«El fútbol soy yo». Eso es lo que se concluye tras leer la discutida entrevista que Fernando Bocha Batista le dio al medio insiders. Si lo que el técnico de la selección de Venezuela dice no fueran más que simples opiniones, no valdría la pena hacer una columna de ello. Lo vale porque el estratega miente.
Miente Batista al decir que «la mentalidad del jugador venezolano» cambió con él. Miente Batista al decir que la Selección tiene como meta «buscar el arco contrario». Miente Batista cuando dice que Venezuela «presiona alto». Peor aún, denigra de los entrenadores anteriores al decir que antes la Vinotinto tenía entrenamientos «light».
¿Qué elementos tiene Batista, que no ha dirigido nada antes de Venezuela a nivel de selecciones, para saber cómo eran los entrenamientos de la Vinotinto? Precisamente si algo intentó Noel Sanvicente fue llevar el exitoso trabajo de preparación física que lideraba Rodolfo Paladini en el Caracas FC a la Selección. No lo consiguió.

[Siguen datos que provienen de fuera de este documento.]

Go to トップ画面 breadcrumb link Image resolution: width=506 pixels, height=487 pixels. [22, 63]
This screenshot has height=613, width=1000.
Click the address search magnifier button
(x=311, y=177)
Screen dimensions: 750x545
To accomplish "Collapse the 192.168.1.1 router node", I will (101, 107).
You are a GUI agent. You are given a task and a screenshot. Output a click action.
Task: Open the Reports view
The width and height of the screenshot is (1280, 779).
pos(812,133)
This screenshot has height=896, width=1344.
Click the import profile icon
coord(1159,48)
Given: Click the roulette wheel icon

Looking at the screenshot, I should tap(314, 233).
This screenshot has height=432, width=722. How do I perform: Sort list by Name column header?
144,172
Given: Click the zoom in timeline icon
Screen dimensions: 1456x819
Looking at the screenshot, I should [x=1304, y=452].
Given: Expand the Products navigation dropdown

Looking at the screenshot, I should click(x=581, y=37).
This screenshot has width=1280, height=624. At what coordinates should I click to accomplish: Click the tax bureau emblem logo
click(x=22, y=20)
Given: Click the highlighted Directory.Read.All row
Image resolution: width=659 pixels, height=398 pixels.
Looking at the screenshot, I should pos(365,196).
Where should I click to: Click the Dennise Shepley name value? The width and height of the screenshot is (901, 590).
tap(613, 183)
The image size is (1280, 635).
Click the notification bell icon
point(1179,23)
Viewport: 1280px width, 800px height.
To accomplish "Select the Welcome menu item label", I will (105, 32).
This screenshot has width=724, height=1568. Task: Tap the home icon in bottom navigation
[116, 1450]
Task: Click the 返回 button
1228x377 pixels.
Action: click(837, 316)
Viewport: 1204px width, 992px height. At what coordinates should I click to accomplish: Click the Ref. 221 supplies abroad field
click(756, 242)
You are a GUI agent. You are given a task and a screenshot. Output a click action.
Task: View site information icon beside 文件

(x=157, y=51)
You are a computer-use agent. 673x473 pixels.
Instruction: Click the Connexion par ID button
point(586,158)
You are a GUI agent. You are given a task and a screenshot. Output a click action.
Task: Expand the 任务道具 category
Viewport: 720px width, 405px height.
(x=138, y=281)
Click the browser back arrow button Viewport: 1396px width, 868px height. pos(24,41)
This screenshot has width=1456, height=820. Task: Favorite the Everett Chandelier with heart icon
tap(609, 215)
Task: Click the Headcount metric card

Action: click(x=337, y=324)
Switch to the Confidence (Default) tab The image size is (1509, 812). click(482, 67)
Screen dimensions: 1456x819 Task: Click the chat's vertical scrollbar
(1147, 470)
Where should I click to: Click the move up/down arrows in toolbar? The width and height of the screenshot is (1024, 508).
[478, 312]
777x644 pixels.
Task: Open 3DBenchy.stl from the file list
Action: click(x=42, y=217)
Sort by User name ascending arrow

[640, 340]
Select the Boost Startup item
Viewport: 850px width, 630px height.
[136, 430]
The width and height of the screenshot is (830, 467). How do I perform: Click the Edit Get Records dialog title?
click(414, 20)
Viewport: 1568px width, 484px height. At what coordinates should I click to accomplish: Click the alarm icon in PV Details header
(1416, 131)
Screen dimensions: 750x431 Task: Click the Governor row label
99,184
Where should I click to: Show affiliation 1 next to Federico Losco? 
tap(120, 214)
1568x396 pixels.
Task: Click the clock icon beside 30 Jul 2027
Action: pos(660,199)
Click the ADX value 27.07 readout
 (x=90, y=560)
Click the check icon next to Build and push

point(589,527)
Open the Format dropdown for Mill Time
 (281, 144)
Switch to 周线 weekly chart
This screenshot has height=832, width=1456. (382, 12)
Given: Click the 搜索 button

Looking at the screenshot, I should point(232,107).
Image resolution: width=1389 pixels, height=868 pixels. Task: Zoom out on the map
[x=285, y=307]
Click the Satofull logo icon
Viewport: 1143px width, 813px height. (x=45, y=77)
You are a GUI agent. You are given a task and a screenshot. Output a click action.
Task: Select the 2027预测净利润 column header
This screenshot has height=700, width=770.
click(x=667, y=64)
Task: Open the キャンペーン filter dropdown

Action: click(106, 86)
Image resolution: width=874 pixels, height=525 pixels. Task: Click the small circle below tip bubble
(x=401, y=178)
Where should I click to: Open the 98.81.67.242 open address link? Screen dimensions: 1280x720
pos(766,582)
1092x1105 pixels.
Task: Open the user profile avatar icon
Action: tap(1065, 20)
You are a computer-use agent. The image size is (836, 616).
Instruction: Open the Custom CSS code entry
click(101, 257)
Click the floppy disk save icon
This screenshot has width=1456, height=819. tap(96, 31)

La división posterior con jugadores consagrados pasó por el rechazo a este estricto plan.
De hecho, la mejor presentación de la Vinotinto en una Copa América en la historia fue con César Farías en 2011 (llegó a la semifinal), equipo que tenía como mayor virtud rendir los 90 minutos con el físico intacto. Aún duele las maneras como se perdió contra Paraguay, una Paraguay mundialista con un nivel 100 veces mejor que el de la Canadá que eliminó a los dirigidos por Batista.
Insisto. Batista puede tener mil opiniones. Todos vemos el fútbol de manera diferente. Lo que debe alertar es la mentira. Falsear la realidad es grave por el cargo que le ha dado la Federación Venezolana de Fútbol (FVF). ¿Por qué Batista falsea el pasado (obviando lo hecho antes) y el presente (como juega la Selección)? La respuesta es obvia: el técnico argentino no le habla al venezolano. No al menos que sigue a la Selección. Batista proyecta para lo que viene después.
La ecuación es sencilla. Para Batista todo es ganancia. Si clasifica a Venezuela, conseguirá lo que ningún otro técnico ha logrado. La felicidad del país opacará el «como sea», obviando el contexto: que Richard Páez, César Farías, Rafael Dudamel y otros estrategas no tenían esos cupos de más para soñar con el repechaje. Mucho menos los recursos que hoy otorga Jorge Giménez. Toca al periodismo no institucional recalcar que las selecciones de estos estrategas venezolanos jugaron mucho mejor. Eso, a pesar de contar con menos elementos de experiencia internacional.
Si Batista no clasifica al Mundial (algo que no deseamos), no pasará nada porque, siguiendo su misma línea de declaraciones, no hay precedentes. Incluso se podría inferir, haciendo repaso de ideas anteriores, que la culpa ni siquiera es del cuerpo técnico. En entrevista pasadas, el DT. ha asegurado que los jugadores debían «creérsela», poniendo el peso en los que ejecutan, no en los que planean.
En este contexto, Batista se lanza un salvavidas en la entrevista de insiders: «Prefiero que me recuerden más por el recorrido qué por la posible clasificación al Mundial». Toda esta milonga allana el camino para lo que el cuerpo técnico argentino busca: una vida después de Venezuela.
El presente se le complicó. Luego del fracaso de Valiño en las divisiones menores y una nefasta vuelta después de la Copa América, Batista ha demostrado sus propias limitaciones. Se aprovecha de la memoria corta y de un nuevo boom que desconoce la historia. Es normal que empiece a ver su futuro en algún equipo de Catar o del fútbol argentino.
Finalmente, una entrevista es un duelo de tenis de mesa. Hay que revisar también quién está del otro lado. El periodista hace una lamentable introducción (dice que fue «vivir un sueño» estar sentado con Batista años atrás) y elimina cualquier rasgo crítico de entrada. No interpela. El comunicador no prepara este encuentro para repreguntar, solo deja que su «amigo», como lo confiesa en el texto, lance reflexiones que apuntan a la hagiografía.
Batista consiguió resultados muy buenos en su primera vuelta y muy malos en la segunda. Su lucha se ha reducido a que los marcadores sean mejores que los de Bolivia. Con eso le basta para pelear el repechaje. No parece un gran logro para un técnico que se vende como el gran revolucionario del fútbol venezolano. Los números están allí, disponibles a la orden de todos. Depende de cada uno de los venezolanos, como sucedió durante la conquista española, comprarle o no esos espejitos.